* Provided passage
Hilltop Properties, Inc. v. State

Decision Date31 March 1965
Parties, 37 A.L.R.3d 109 HILLTOP PROPERTIES, INC., Plaintiff and Appellant, v. The STATE of California, Defendant and Respondent. Civ. 21800.
CourtCalifornia Court of Appeals Court of Appeals

Kouns & Sturges, by Robert S. Sturges, San Jose, for appellant.

Harry S. Fenton, Sacramento, Holloway Jones, Jack M. Howard, Robert J. DeFea, San Francisco, for respondent.

MOLINARI, Justice.

Plaintiff appeals from the judgment dismissing its amended complaint after it failed to further amend said complaint to which defendant's demurrer had been sustained. Plaintiff's amended complaint purported to state two causes of action, one based on inverse condemnation, the other, on breach of contract predicated upon promissory estoppel. Among the grounds listed in its demurrer, defendant urged the defense of failure to state a cause of action. It was on this ground, as to both causes of action, that the demurrer was sustained.

Questions Presented

1. Does plaintiff's complaint state a cause of action in inverse condemnation?

2. Does plaintiff's complaint adequately plead a promissory estoppel and a cause of action predicated thereon against defendant?

* What you should do
Continue the Hilltop Properties v. State court opinion from where it stops.

* Extracted material

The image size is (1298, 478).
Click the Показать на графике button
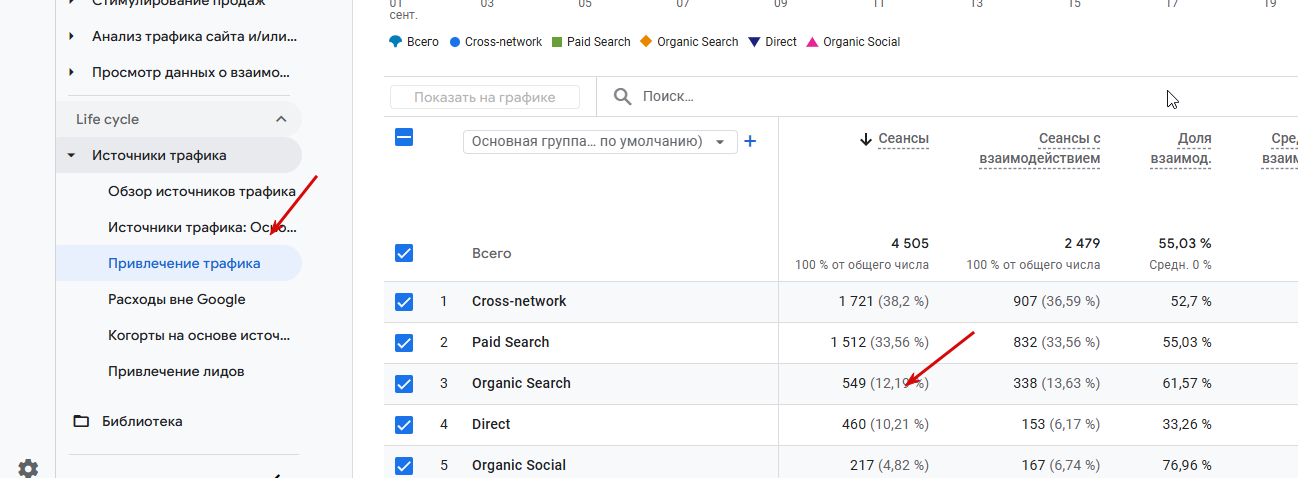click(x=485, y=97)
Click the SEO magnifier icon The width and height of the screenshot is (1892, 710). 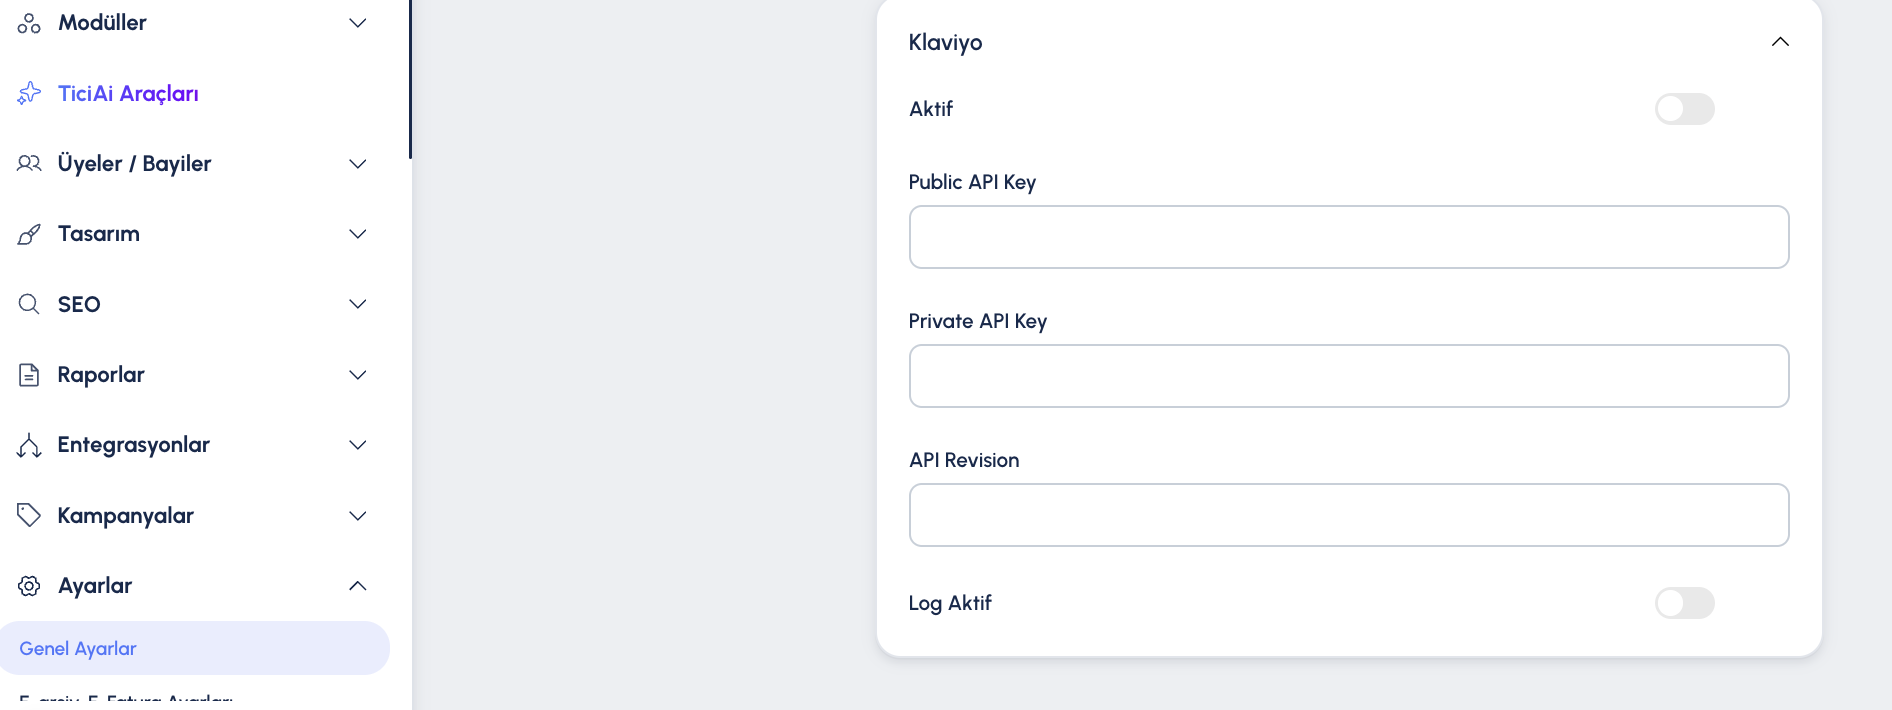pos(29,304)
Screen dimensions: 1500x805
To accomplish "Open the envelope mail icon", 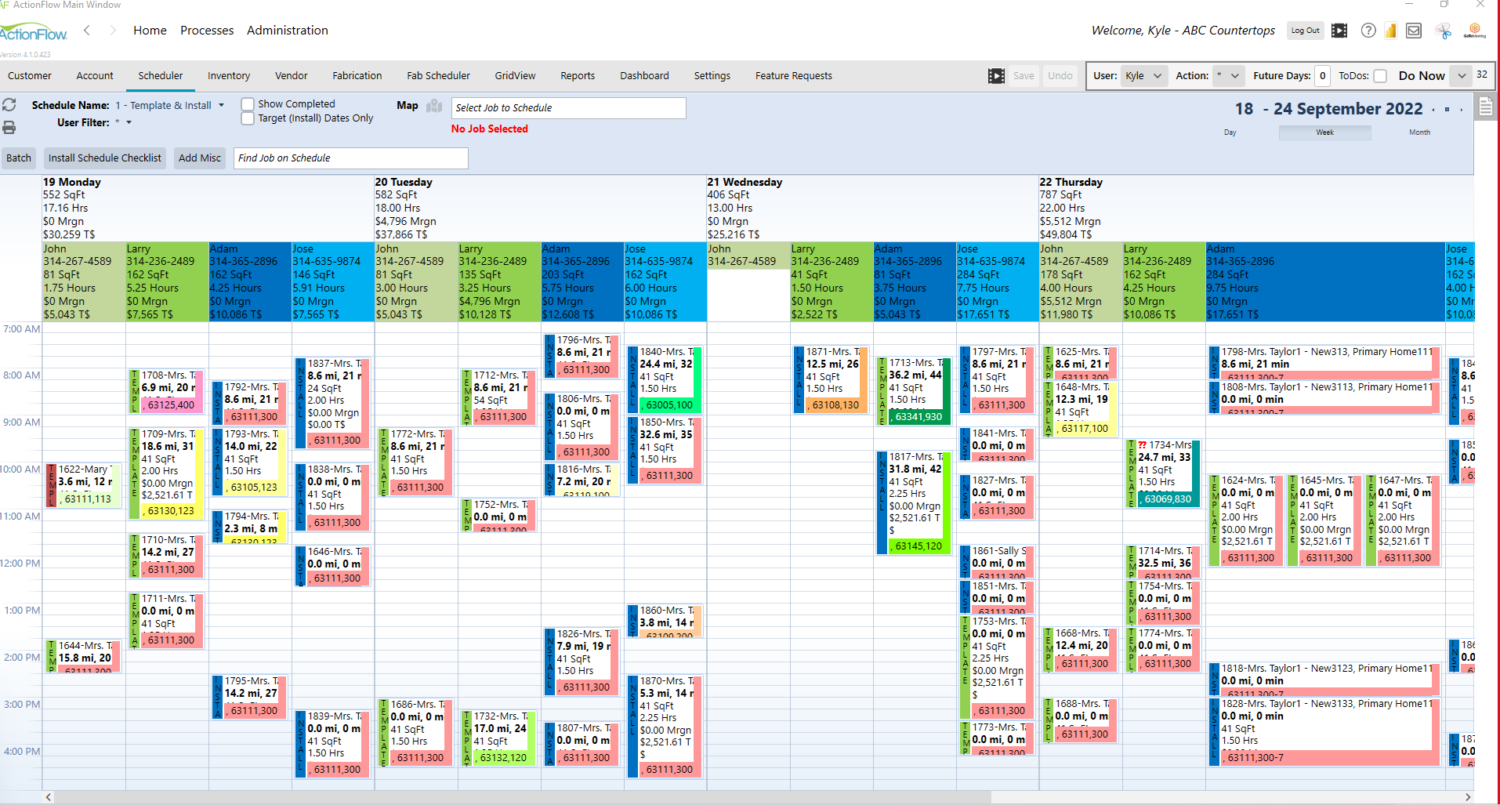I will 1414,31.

* Answer for the task
The Complaint

The 'First Cause of Action' of plaintiff's amended complaint alleges essentially that plaintiff is the owner of certain real property in the City of San Jose which includes two strips of land designated as parcels one and two; that these parcels, which aggregate approximately 1.645 acres and which possessed a market value of $20,000, were taken by defendant on September 8, 1961 for public purposes, that is, the widening of the adjacent Bayshore Freeway for highway and freeway purposes, without a preceding resolution to condemn said property. It is further alleged in said cause of action that during the months of July 1960 through September 1961, defendant, acting through its Department of Public Works, appointed the Planning Commission of the City of San Jose to communicate to plaintiff defendant's desires and needs with respect to plaintiff's property for the proposed highway use; that in compliance with the expressed needs of defendant, and at defendant's 'specific instance, request, and requirement' plaintiff developed its land for subdivision purposes reserving parcels one and two for such proposed highway use; that these two parcels of land consist of long, narrow strips of land which cannot be used for residential, agricultural or any other use; and that they will remain useless until defendant determines that such land is necessary for highway widening purposes. It is then alleged that plaintiff has not been paid any compensation for such 'appropriation,' and that its claim therefor filed with the State Board of Control on June 23, 1962 was denied by said board on December 13, 1962.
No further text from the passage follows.